The line containing "Task: Collapse the Drawing Section View group" marks the start, and the last line of the records below marks the end. Print that run exactly and nothing else.

○ ○ ○ ○

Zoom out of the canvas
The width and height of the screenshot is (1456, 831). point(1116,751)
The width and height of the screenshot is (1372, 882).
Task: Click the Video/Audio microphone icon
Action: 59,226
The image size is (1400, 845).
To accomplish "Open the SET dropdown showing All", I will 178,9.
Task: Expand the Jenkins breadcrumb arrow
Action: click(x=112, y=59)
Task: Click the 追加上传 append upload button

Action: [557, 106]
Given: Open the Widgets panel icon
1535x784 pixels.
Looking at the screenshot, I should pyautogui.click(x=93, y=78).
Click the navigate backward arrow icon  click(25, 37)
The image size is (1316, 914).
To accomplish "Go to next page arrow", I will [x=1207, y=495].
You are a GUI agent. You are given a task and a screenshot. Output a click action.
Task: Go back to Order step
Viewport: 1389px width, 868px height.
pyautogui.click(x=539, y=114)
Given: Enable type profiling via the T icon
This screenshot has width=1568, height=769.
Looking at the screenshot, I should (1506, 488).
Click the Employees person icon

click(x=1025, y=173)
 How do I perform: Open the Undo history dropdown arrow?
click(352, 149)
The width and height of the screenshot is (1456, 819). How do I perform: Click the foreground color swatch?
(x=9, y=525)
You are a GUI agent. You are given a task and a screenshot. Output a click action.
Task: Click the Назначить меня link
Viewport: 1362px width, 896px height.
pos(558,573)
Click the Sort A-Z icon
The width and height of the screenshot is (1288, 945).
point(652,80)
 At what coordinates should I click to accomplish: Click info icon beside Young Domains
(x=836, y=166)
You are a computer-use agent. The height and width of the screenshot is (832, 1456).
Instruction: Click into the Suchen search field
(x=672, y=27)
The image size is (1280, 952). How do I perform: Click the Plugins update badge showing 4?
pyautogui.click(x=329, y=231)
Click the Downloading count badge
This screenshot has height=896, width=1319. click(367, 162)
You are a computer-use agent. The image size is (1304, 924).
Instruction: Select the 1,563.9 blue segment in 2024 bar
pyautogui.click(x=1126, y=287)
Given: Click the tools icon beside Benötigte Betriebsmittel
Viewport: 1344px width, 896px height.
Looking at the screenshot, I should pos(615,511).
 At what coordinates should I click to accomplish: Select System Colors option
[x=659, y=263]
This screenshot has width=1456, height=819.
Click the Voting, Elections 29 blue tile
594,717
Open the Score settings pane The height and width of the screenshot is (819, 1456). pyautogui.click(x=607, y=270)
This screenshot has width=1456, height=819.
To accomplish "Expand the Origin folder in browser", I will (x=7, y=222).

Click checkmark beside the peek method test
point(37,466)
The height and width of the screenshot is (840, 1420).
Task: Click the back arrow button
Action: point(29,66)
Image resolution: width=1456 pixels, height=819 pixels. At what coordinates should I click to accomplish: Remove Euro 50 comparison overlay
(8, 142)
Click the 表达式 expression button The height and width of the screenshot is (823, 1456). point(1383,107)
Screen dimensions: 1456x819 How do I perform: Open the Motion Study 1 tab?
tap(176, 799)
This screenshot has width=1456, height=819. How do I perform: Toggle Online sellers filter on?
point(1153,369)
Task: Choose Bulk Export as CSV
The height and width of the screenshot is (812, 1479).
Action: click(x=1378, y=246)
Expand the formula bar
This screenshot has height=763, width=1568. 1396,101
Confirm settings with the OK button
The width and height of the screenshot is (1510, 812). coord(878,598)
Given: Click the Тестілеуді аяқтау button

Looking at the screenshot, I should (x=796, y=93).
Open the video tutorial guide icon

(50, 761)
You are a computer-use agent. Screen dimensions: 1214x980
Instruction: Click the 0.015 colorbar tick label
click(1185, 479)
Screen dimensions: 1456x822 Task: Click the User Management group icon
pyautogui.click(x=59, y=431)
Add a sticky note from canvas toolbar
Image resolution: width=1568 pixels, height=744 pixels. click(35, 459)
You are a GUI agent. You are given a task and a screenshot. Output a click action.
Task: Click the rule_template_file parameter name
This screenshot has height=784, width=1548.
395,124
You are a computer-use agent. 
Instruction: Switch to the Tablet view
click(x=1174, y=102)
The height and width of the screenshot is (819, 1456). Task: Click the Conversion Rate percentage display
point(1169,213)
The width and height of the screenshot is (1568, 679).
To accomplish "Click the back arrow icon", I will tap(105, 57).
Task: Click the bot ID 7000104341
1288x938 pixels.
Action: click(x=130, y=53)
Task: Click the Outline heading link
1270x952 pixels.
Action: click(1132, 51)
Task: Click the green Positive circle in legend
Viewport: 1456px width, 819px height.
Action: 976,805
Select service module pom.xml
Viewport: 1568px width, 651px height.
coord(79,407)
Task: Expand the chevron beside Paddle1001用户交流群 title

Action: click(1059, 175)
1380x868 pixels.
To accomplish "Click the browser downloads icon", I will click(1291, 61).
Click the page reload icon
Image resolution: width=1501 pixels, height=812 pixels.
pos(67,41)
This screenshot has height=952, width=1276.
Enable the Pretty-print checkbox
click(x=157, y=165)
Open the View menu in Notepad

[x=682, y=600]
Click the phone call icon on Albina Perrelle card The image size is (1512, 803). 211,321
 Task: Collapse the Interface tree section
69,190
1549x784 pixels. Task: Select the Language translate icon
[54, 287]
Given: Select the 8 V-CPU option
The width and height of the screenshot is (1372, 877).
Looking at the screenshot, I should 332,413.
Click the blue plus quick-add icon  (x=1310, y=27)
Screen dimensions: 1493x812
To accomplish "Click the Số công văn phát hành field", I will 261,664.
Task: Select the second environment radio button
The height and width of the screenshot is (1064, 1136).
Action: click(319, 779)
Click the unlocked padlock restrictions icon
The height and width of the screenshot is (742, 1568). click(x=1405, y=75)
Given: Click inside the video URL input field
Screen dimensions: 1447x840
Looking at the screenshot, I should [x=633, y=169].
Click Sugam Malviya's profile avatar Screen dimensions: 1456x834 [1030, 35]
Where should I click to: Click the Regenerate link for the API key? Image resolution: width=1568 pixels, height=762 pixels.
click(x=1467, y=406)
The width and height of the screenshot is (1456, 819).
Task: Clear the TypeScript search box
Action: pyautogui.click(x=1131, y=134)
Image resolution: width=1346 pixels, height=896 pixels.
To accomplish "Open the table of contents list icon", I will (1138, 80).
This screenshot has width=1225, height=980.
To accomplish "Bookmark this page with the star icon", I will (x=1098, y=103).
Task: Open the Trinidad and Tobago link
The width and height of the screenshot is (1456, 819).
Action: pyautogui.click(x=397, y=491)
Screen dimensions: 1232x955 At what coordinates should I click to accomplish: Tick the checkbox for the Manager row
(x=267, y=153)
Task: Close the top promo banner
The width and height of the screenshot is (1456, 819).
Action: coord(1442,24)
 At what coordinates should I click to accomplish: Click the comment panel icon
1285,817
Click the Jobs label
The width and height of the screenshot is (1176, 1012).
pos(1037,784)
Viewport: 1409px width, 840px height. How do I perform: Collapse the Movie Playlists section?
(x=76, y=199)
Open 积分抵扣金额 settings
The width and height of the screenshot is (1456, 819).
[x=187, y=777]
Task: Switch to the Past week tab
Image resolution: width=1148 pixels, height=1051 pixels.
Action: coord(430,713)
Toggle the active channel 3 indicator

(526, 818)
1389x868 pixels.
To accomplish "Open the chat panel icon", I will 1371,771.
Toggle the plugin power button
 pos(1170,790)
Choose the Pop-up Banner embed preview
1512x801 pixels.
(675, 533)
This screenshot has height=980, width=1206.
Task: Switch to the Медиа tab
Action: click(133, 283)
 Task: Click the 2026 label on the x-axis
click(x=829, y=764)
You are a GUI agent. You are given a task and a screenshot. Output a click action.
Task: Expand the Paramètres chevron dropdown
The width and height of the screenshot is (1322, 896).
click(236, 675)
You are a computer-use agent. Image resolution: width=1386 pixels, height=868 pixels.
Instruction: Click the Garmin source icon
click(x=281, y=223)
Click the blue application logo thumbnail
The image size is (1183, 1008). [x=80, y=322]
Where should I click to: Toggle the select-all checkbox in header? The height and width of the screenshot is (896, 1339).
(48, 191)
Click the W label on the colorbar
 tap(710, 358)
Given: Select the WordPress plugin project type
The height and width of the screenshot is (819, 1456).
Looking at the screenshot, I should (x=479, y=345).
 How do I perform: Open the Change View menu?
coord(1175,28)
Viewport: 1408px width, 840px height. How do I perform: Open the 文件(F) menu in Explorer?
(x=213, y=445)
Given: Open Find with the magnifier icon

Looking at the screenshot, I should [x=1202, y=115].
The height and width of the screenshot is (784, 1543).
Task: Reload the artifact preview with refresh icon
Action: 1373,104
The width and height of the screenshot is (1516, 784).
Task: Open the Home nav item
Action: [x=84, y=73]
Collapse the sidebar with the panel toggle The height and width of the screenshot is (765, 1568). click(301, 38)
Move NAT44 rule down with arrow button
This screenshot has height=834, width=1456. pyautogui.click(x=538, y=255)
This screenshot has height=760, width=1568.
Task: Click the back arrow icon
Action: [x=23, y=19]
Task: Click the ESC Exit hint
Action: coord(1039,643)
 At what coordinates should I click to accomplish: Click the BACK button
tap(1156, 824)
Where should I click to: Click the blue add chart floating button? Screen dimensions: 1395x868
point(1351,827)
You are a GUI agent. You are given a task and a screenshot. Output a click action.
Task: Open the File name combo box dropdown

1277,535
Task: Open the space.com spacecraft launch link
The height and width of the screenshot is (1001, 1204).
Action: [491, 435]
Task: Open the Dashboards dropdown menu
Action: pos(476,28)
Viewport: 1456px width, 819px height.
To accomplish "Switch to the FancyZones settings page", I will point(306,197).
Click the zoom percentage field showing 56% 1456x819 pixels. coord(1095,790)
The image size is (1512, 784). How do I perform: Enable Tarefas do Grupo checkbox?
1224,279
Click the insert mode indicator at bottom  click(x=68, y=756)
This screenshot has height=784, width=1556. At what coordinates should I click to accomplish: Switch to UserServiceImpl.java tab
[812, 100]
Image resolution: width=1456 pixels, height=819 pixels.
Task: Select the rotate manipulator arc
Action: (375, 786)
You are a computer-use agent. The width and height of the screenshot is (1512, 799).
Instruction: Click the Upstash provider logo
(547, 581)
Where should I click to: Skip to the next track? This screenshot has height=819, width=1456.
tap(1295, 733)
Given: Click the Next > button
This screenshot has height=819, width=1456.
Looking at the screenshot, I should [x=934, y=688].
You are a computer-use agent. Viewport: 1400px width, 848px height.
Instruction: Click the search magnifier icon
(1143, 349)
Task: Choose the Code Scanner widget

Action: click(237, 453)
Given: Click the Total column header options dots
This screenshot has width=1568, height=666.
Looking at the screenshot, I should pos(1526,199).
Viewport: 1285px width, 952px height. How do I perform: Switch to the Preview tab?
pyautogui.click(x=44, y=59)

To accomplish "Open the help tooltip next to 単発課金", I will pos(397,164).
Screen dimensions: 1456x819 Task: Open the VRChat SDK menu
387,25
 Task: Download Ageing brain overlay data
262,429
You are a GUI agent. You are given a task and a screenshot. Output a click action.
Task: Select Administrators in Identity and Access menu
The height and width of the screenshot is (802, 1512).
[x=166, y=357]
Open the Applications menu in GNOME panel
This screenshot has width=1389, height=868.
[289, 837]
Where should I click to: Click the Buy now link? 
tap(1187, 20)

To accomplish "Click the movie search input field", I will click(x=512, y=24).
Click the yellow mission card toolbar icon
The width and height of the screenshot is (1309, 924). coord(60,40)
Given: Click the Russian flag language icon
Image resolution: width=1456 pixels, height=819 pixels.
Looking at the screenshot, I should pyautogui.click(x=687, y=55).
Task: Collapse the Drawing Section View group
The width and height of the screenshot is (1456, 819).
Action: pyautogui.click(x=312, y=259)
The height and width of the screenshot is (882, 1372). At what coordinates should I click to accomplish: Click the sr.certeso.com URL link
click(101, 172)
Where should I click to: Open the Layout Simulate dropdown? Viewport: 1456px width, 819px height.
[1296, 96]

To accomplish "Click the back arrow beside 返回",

○ ○ ○ ○

*Task answer*:
Task: Collapse the Drawing Section View group
The width and height of the screenshot is (1456, 819).
Action: pyautogui.click(x=312, y=259)
The height and width of the screenshot is (882, 1372). At what coordinates should I click to accomplish: Click the sr.certeso.com URL link
click(101, 172)
Where should I click to: Open the Layout Simulate dropdown? Viewport: 1456px width, 819px height.
[1296, 96]

To accomplish "Click the back arrow beside 返回",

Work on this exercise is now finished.